Exhibition Chemistry described this demonstration back in September 2009. This time we look at a variation that shows how the energy from this reaction can be put to good use.


  • 1 or 1.5 l PET carbonated drinks bottle, thoroughly dried. Look for PET on the bottle or the recycling symbol with a '1' inside. 
  • A section of guttering (approximately 1 m) 
  • Ethanol (flammable) 
  • Splint attached to the end of a metre rule
  • 50 cm3 beaker Glass rod or bradawl 


Make a ramp angled at approximately 20o by propping the end on a number of textbooks. The area in front of the ramp should be clear for at least 20 m (you may need to perform this experiment outside). 

Ensure the bottle is completely dry. Bottles should not be used after a demonstration without having been left inverted to cool and dry for at least 24 hours. Make a hole (approximately 5 mm diameter) in the base of the bottle. This can be done with a bradawl or with a glass rod, the end of which has been heated in a Bunsen. 

In front of the audience

Position the audience at least 3 m behind the bottom of the ramp. Wearing gloves, cover the hole with your finger and pour approximately 6 cm3 of ethanol into the bottle. Replace the lid and shake the bottle thoroughly for 10 seconds, to facilitate vaporisation. Pour out all remaining liquid into a beaker and replace the lid. Dispose of the excess alcohol (see below). 
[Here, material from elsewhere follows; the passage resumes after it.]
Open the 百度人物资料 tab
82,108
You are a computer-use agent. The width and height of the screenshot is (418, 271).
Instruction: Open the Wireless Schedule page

Remove your finger from the hole in the base. Place the bottle on the ramp with the base facing the bottom of the ramp. Light the rocket by holding a lit splint attached to a metre rule next to the hole in the bottle. The rocket will fly around 15 m through the air with a high pitched hiss. 

Ethanol rocket

Source: © Declan Fleming


Any spare ethanol can disposed of down the sink, followed by plenty of water, before firing the rocket. 

Teaching goal

Teaching goals will vary with the audience. At its simplest level, this demonstration can show younger students how chemical reactions can release energy that we can use to do useful work, like driving an engine. 
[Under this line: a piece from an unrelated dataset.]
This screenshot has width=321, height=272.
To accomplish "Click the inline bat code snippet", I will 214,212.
All students should observe that there is no liquid in the bottle before ignition: when a fuel burns, it is the vapour that is reacting. Similarly, while students will have seen all the liquid poured from the bottle before the reaction, they will be able to observe condensation afterwards that can be shown to be water with anhydrous cobalt(II) chloride paper. 

Older students may be shown this demonstration (which also works with propan-1-ol and propan-2-ol) within the context of alternative fuels. Ethanol combusts completely with a blue flame here and no soot is left in the bottle. Despite the apparent advantages alcohols provide over petroleum products, their hygroscopic properties reduce engine life through corrosion.
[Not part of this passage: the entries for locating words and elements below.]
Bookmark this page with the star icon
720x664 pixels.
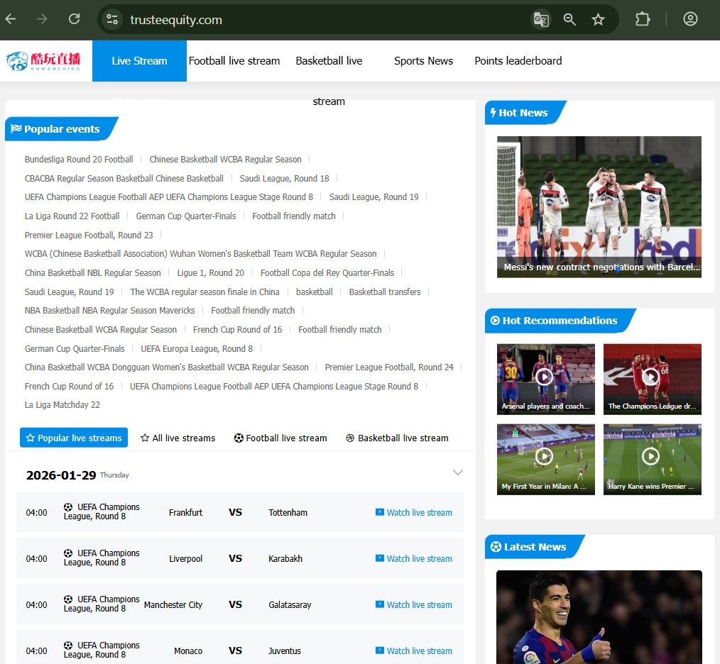pos(598,19)
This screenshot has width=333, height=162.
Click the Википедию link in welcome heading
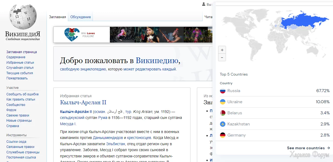pos(157,60)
7/3/2017: Take a look at this brilliant slow-motion video of this demo from the science department at Lammas School, London, UK.


This experiment is not covered by the model (general) risk assessments in common use in UK schools. Readers will need to obtain a special risk assessment by contacting eg CLEAPSS or, in Scotland, SSERC.

Although this experiment works well with methanol, ethanol is preferable for safety reasons. A number of accidents have happened recently involving methanol in similar demonstrations: either too much liquid was left behind in the bottle or the excess was not disposed of appropriately and the vapours from the more volatile methanol found their way to a naked flame during the demonstration. The values quoted above have been chosen to minimise the excess alcohol that needs to be poured out.

  • The audience and demonstrator should be protected by safety screens. Both should also be wearing safety glasses. 
  • This demonstration should never be attempted with a glass bottle. 
  • Never enrich the mixture with oxygen.
  • Check the bottle for cracks or melting from previous demonstrations and use another bottle if there is any sign of damage.